Association of adult weight gain and nonalcoholic fatty liver in a cross-sectional study in Wan Song Community, China

Our objective was to examine associations of adult weight gain and nonalcoholic fatty liver disease (NAFLD). Cross-sectional interview data from 844 residents in Wan Song Community from October 2009 to April 2010 were analyzed in multivariate logistic regression models to examine odds ratios (OR) and 95% confidence intervals (CI) between NAFLD and weight change from age 20. Questionnaires, physical examinations, laboratory examinations, and ultrasonographic examination of the liver were carried out.

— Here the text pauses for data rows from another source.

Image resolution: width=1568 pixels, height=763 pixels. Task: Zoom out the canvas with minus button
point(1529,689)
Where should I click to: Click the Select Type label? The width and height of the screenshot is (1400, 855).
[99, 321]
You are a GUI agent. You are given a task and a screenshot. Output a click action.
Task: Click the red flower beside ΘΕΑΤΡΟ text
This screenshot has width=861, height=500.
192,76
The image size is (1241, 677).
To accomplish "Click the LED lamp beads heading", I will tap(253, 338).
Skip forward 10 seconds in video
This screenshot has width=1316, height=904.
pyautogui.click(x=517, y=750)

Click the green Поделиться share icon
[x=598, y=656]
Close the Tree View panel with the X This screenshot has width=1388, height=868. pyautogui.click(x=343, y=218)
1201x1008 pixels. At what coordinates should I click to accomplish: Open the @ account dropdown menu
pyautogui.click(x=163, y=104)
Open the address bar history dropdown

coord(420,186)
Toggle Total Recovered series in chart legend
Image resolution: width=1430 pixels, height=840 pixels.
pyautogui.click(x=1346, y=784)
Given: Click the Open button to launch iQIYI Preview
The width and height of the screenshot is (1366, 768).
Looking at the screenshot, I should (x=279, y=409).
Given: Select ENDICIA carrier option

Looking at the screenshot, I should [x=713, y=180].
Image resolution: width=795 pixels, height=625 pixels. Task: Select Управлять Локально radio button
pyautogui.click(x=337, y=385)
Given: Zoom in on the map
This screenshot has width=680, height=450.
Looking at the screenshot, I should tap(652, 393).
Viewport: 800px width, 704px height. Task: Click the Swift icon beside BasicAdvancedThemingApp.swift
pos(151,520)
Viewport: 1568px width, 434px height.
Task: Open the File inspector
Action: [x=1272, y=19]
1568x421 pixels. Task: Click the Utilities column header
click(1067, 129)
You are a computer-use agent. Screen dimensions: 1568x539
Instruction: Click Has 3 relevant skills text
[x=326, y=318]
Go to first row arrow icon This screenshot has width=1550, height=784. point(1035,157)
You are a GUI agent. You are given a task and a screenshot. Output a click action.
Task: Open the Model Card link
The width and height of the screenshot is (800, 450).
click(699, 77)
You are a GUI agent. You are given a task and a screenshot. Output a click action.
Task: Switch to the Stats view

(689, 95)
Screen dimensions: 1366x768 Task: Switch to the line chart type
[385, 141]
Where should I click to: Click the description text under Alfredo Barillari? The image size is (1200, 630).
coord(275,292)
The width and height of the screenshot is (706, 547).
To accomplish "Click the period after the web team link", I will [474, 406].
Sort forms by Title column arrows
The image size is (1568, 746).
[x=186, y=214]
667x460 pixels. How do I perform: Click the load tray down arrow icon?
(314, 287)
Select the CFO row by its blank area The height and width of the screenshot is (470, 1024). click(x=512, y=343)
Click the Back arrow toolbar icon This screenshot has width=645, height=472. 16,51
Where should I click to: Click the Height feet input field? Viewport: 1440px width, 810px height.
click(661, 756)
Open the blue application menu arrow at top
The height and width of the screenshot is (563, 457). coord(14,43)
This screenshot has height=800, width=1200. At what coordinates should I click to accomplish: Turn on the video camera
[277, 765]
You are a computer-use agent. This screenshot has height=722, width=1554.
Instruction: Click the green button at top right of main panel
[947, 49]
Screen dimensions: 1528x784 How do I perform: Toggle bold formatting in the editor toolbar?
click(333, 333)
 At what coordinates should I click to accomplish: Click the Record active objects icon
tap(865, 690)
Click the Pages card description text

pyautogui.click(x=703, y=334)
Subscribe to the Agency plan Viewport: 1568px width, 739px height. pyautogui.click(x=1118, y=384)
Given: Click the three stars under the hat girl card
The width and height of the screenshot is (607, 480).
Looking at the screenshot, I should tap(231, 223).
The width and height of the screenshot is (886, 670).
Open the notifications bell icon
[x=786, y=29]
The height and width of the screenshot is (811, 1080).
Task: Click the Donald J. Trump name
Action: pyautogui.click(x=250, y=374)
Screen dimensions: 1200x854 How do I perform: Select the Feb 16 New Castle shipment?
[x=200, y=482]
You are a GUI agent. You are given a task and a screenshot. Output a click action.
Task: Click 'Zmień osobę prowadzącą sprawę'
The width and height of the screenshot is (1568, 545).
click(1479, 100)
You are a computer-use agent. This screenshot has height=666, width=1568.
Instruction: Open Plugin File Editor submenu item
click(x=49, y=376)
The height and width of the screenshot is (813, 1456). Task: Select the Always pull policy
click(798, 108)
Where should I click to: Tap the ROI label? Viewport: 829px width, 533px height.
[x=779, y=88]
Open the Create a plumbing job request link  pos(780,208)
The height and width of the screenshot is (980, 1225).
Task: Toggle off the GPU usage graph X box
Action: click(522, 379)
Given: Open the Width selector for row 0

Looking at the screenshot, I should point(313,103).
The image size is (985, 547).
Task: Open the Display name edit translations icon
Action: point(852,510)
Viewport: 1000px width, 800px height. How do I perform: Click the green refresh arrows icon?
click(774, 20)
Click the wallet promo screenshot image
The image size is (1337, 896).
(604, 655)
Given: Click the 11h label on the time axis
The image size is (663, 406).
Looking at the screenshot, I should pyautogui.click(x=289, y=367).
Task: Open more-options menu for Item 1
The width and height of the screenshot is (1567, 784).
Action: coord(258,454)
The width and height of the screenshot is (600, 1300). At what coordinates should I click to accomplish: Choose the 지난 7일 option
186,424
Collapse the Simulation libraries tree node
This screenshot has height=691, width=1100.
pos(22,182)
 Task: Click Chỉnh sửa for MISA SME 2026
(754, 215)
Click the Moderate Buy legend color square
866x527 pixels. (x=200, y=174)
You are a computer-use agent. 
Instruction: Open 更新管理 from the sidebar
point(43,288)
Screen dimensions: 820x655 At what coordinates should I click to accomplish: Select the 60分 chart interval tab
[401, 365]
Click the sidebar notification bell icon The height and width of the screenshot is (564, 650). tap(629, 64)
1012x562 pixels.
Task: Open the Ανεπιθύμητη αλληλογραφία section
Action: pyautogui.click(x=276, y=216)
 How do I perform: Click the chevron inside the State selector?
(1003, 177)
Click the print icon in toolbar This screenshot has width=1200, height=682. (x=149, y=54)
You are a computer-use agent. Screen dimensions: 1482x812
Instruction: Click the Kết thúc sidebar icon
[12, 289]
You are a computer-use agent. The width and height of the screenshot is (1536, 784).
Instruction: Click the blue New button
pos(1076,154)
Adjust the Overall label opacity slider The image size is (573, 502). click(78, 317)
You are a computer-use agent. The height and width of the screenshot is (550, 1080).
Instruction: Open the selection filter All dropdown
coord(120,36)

Maximum rate of weight gain, body mass index, waist circumference, waist-to-hip ratio, systolic blood pressure, diastolic blood pressure, fasting blood glucose, cholesterol, triglycerides, uric acid, and alanine transaminase were higher in the NAFLD group than in the control group. HDL-C in the NAFLD group was lower than in the control group. As weight gain increased (measured as the difference between current weight and weight at age 20 years), the OR of NAFLD increased in multivariate models. NAFLD OR rose with increasing weight gain as follows: OR (95%CI) for NAFLD associated with weight gain of 20+ kg compared to stable weight (change <5 kg) was 4.23 (2.49-7.09). Significantly increased NAFLD OR were observed even for weight gains of 5-9.9 kg. For the “age 20 to highest lifetime weight” metric, the OR of NAFLD also increased as weight gain increased. For the “age 20 to highest lifetime weight” metric and the “age 20 to current weight” metric, insulin resistance index (HOMA-IR) increased as weight gain increased (P<0.001). In a stepwise multivariate regression analysis, significant association was observed between adult weight gain and NAFLD (OR=1.027, 95%CI=1.002-1.055, P=0.025). We conclude that adult weight gain is strongly associated with NAFLD.